Supplied text:

···

December 14, 2012 at 2:28 pm
Great article Matt! It is heartening for me as a Royals fan to see some positive spin on the KC side for the big trade (although I do understand all the negativity about it). I hope for further positivity’s sake that more fans come to realize that even if Myers were to blossom into a Trout-esque 10.0 WAR hitter, it would not overcome the deficiencies of the pitching staff.
Stuck in a slump says:
December 14, 2012 at 2:28 pm
When you first started posting about the drop off that pitchers see in their fourth year, the first pitcher that came to mind was Haren. For your three year samples, Haren ended up pitching 5 of them, (2005-2007, 2006-2008, 2007-2009, 2008-2010, 2009-2011) and at the end of four of them, he managed to pitch more innings than he did at the beginning of them (though only 2008-2010 saw more than a 9 IP increase). His last streak of a three year sample of 200+ IP had an average of ~234.1 IP and in 2012 he pitched 75.5% of that, falling off a little more than the 80% average.
So now my question is this: After a dip in IP (for whatever reasons) how many pitchers go back to pitching 200+ innings? Or perhaps, how many of them can at least continue to maintain at that 80% as a minimum for the next three years and how has it effected their performance in regards to FIP-/+/xFIP-/+?
It’s a great article Matt, but there’s just so many questions left unanswered.
December 14, 2012 at 3:47 pm
Two questions, one for clarfication, one for curiosity.
-Exactly how is the age determined? Is the year listed in the chart the age that the pitcher started the 4th season, or the age when they ended the season?
-Would you see a more significant decline if you took out knuckleballers?
December 14, 2012 at 4:17 pm
Can you explain your chart better? It reads poorly.

···

Provided material:
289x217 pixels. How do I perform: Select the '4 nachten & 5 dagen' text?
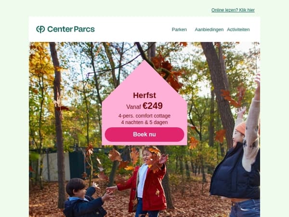145,122
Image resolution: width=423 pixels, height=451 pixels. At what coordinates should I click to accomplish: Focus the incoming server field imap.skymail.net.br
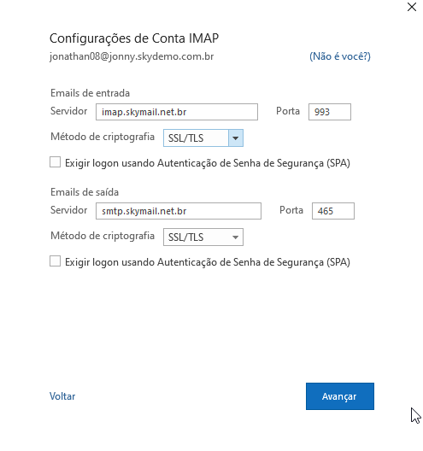(x=177, y=112)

···

Challenge 1:
Answer these questions about the baseball comment thread.
(a) Which team does the first commenter root for?
(b) What was the average innings-pitched figure for Haren's last three-year stretch of 200+ IP?
(c) Which type of pitcher does the 3:47 pm commenter suggest leaving out?
Challenge 2: Resume the baseball comment thread after its last comment.
The data isn't needed here.

Final result 1:
(a) The Royals.
(b) About 234.1 IP.
(c) Knuckleballers.

Final result 2:
Big Daddy V says:
December 14, 2012 at 4:22 pm
I would assume the age comes from Baseball-Reference, which I believe is based on the player’s age on July 1.
Stuck in a slump says:
December 14, 2012 at 5:15 pm
It looks like the age of the pitcher when they started their 4th year after a 3 year run of 200+ IP, the number of pitchers that meet that criteria, and the percentage of IP during that 4th year.
December 14, 2012 at 6:43 pm
Nice article – I wonder if it would be valuable to look at the 4th and 5th years (instead of just the 4th year) or even the 3 years after the three 200 inning seasons.
If you are looking to sign (or trade for) a workhorse, the team is probably looking at the next 2-3 years (or more) of production.
savin hillbilly says:
December 15, 2012 at 12:13 am
Agree strongly. There are so many things that can throw off a single season, and besides that, usually when we’re looking hard at performance over multiple previous seasons, it’s because a multi-year contract is contemplated. So knowing how pitchers with x number of innings over a three-year period performed over the following three-year period might be more useful than knowing how they did in just the one following year.
December 15, 2012 at 12:52 am
“even if Myers were to blossom into a Trout-esque 10.0 WAR hitter, it would not overcome the deficiencies of the pitching staff.”
…neither will Shields, really, and there lies the problem…
Signing Sanchez would have eliminated the need to do the trade, the Santana trade is merely going to give KC another Hoch-like pitcher (ES probably has the ugliest home/road splits in baseball because of Anaheim) and Guthrie is a recently unwanted, average-at-best pitcher moving further down the wrong-side-of-30 path. After that the rotation is a grab-bag of 2012 problems and a questionable experiment.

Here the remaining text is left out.